Since the enactment of the guest statute many cases have arisen where the words "gross and wanton negligence" have been treated and defined. The rule to be used in determining whether the facts of a given case constitute "gross and wanton negligence" within the meaning of that term as used in the guest statute is no longer an open question in this jurisdiction. By many previous decisions of this court the phrase "gross and wanton negligence" has been held to mean wantonness, and this court has defined wantonness in more than a score of cases since the enactment of the guest statute in 1931, and it may be said that the sum total of these definitions reiterated in the past amounts to this: A wanton act is something more than ordinary negligence, and yet it is something less than willful injury; to constitute wantonness, the act must indicate a realization of the imminence of danger and a reckless disregard and complete indifference and unconcern for the probable consequences of the wrongful act. It is sufficient if it indicates a reckless disregard for the rights of others with a total indifference to the consequences, although a catastrophe might be the natural result. A few of our most recent cases supporting the mentioned rules of law are MacDougall v. Walthall, 174 Kan. 663, 257 P.2d 1107; Elliott v. McKenzie, 180 Kan. 344, 304 P.2d 550; Hickert v. Wright, 182 Kan. 100, 104, 105, 319 P.2d 152; Dirks v. Gates, 182 Kan. 581, 589, 322 P.2d 750; Hanson v. Swain, 172 Kan. 105, 109, 238 P.2d 517, and the many cases cited and reviewed in the mentioned authorities.

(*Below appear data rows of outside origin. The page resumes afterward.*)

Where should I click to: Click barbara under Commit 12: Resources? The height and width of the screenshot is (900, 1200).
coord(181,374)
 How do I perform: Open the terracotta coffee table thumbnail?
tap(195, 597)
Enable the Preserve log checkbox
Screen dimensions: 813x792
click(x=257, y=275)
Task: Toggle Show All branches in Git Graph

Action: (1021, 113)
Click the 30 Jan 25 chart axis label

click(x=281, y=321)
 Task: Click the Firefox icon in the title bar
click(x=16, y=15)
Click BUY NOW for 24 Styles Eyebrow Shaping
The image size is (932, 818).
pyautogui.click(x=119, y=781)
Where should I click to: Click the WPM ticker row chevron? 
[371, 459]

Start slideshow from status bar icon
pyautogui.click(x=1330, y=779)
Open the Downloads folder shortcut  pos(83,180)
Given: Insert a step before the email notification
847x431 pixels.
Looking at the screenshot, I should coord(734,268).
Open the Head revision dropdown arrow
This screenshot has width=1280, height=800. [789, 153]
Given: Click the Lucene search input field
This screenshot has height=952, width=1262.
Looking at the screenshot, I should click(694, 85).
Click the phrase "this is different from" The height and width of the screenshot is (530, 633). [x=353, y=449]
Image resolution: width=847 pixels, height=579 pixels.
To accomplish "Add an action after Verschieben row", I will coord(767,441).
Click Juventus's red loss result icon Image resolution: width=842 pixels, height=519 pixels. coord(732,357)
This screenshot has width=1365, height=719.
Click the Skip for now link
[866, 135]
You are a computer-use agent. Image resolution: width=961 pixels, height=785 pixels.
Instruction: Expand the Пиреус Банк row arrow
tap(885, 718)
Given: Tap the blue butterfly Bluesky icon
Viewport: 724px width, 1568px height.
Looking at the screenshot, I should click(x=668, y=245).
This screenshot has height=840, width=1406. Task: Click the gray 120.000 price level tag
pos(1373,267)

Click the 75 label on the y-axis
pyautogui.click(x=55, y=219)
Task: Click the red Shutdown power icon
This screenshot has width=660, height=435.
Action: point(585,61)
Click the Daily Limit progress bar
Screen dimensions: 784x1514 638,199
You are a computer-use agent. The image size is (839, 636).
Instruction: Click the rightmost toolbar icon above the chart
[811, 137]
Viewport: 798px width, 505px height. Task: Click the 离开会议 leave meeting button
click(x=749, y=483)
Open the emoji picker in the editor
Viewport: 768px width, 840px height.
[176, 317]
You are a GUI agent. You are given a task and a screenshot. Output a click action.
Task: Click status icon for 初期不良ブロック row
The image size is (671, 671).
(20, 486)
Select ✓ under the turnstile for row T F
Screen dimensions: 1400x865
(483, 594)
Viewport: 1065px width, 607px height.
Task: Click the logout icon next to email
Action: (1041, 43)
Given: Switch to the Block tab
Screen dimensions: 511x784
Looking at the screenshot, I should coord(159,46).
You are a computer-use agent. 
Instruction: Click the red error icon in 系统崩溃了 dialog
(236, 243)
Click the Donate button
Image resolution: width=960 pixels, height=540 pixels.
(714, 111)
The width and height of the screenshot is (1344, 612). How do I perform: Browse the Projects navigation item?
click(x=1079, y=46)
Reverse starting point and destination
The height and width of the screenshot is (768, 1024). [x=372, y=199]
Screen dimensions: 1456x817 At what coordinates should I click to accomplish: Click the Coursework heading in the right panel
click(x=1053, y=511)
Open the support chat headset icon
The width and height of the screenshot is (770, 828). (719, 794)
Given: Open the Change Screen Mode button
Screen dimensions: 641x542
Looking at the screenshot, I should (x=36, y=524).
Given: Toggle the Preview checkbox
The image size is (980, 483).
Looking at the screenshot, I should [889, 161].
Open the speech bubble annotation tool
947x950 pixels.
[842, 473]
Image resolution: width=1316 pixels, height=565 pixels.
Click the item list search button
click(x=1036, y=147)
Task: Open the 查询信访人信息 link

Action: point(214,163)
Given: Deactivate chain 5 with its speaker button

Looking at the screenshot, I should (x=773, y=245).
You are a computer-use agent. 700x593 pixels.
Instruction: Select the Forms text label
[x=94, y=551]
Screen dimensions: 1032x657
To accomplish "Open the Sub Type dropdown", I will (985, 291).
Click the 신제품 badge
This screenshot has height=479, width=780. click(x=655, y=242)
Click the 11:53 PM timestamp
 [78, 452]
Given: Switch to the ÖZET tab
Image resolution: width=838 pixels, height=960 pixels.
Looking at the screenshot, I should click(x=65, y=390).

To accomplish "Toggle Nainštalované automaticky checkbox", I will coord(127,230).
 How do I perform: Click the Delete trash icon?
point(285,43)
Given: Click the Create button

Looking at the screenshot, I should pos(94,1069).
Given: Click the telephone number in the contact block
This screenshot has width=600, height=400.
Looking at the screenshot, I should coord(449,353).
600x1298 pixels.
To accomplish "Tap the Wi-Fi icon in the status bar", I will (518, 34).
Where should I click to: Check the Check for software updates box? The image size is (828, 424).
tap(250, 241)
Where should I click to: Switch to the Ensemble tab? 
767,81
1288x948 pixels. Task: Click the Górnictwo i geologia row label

Long before the guest statute was passed this court defined wantonness in Dildine v. Flynn, 116 Kan. 563, 227 Pac. 340, by stating that one who drives a large, high-powered automobile along the streets of a city at such a speed that after applying the brakes for forty to sixty feet he is then traveling at forty miles per hour has such a reckless disregard for the rights and safety of others that his conduct is properly described as wanton.

Defendant next argues that the allegations of the petition are predicated upon speed alone and, therefore, do not constitute "gross *702 and wanton negligence." While speed alone is not sufficient to establish "gross and wanton negligence," it may properly be considered along with other facts and circumstances surrounding the occasion in determining whether a defendant was guilty of wantonness. (Perry v. Schmitt, 184 Kan. 758, 339 P.2d 36; Hickert v. Wright, supra.)

Examining the petition in the light of the authorities just cited, without segregating one allegation from another, we are unable to say as a matter of law that these allegations, if established by proof, would be insufficient to sustain a verdict for plaintiff against defendant. Such allegations are sufficient to show that defendant Shaver's conscious conduct indicated a reckless disregard and complete indifference and unconcern for the probable consequences of his wrongful action in operating his high-powered automobile upon the streets of Wichita under the circumstances alleged. Therefore, plaintiff's petition charged defendant with "gross and wanton negligence" within the meaning of that term as used in the guest statute, and defendant's demurrer was properly overruled.

In view of what has been said, the judgment of the trial court is affirmed.